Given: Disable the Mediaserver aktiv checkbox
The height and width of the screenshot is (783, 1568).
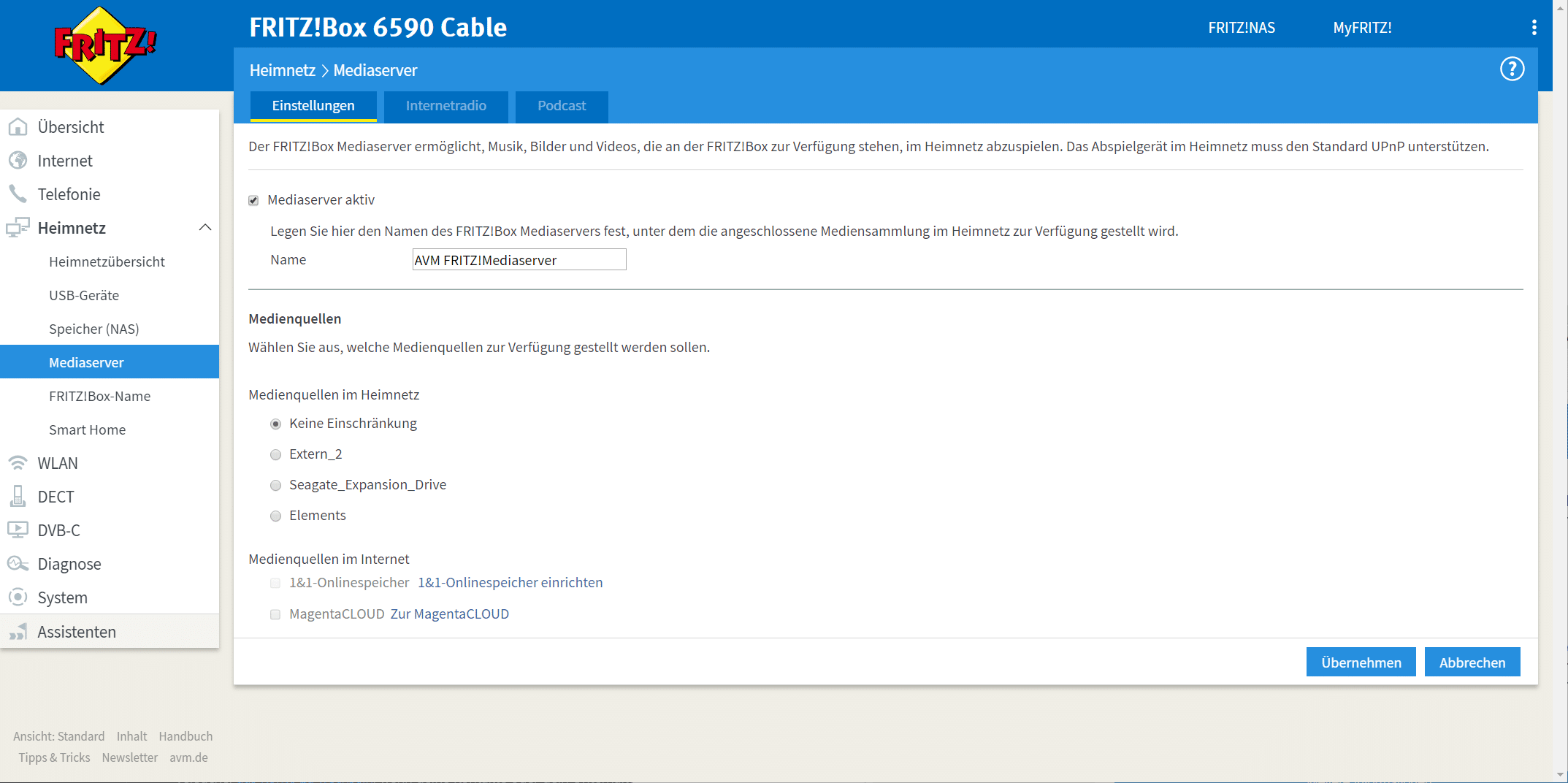Looking at the screenshot, I should click(253, 200).

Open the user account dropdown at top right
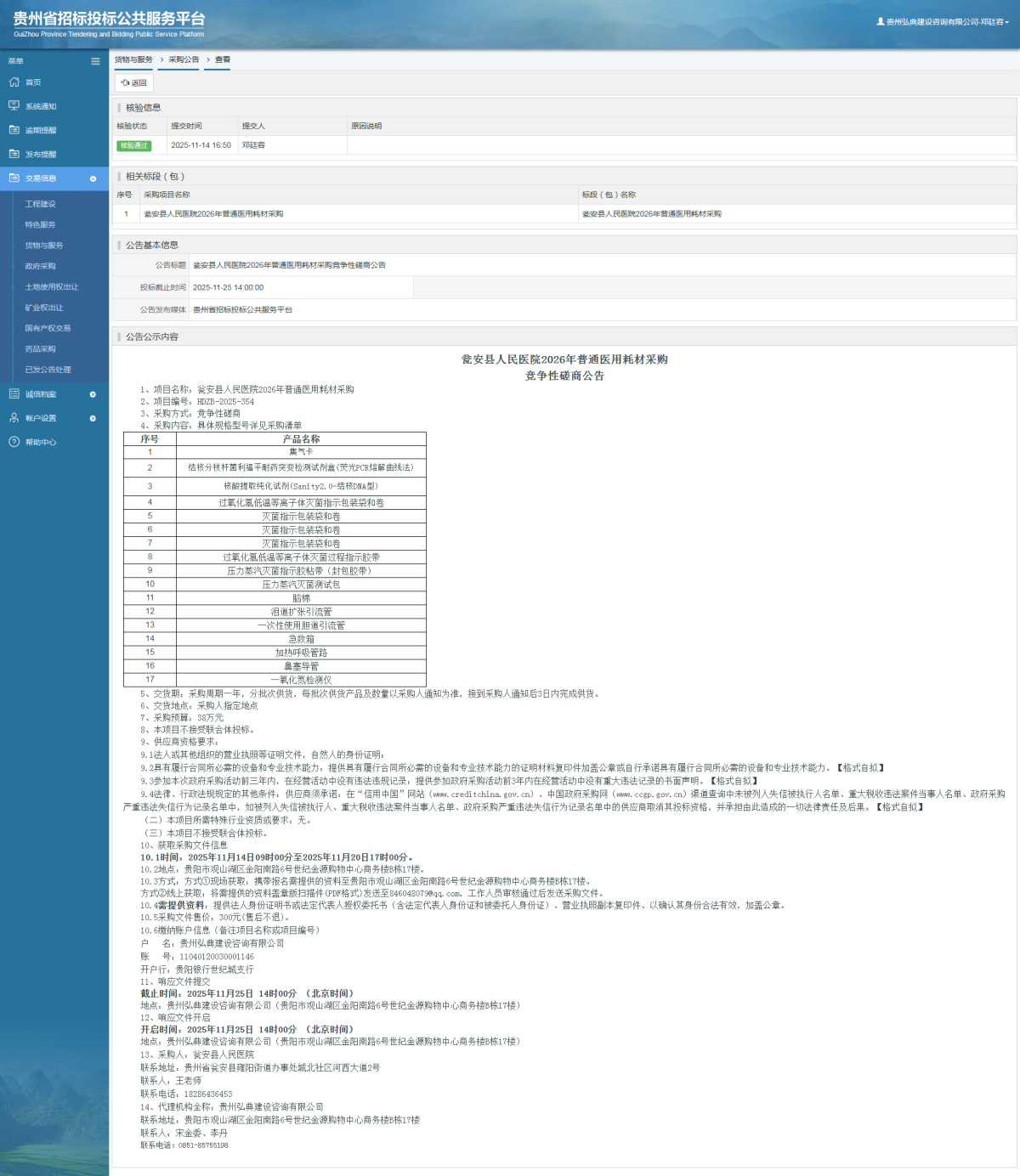944,22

Work request: Please give back all the records above word for word, with no pictures included.

Response below:
Given: Disable the Mediaserver aktiv checkbox
The height and width of the screenshot is (783, 1568).
Looking at the screenshot, I should click(253, 200).

Open the user account dropdown at top right
944,22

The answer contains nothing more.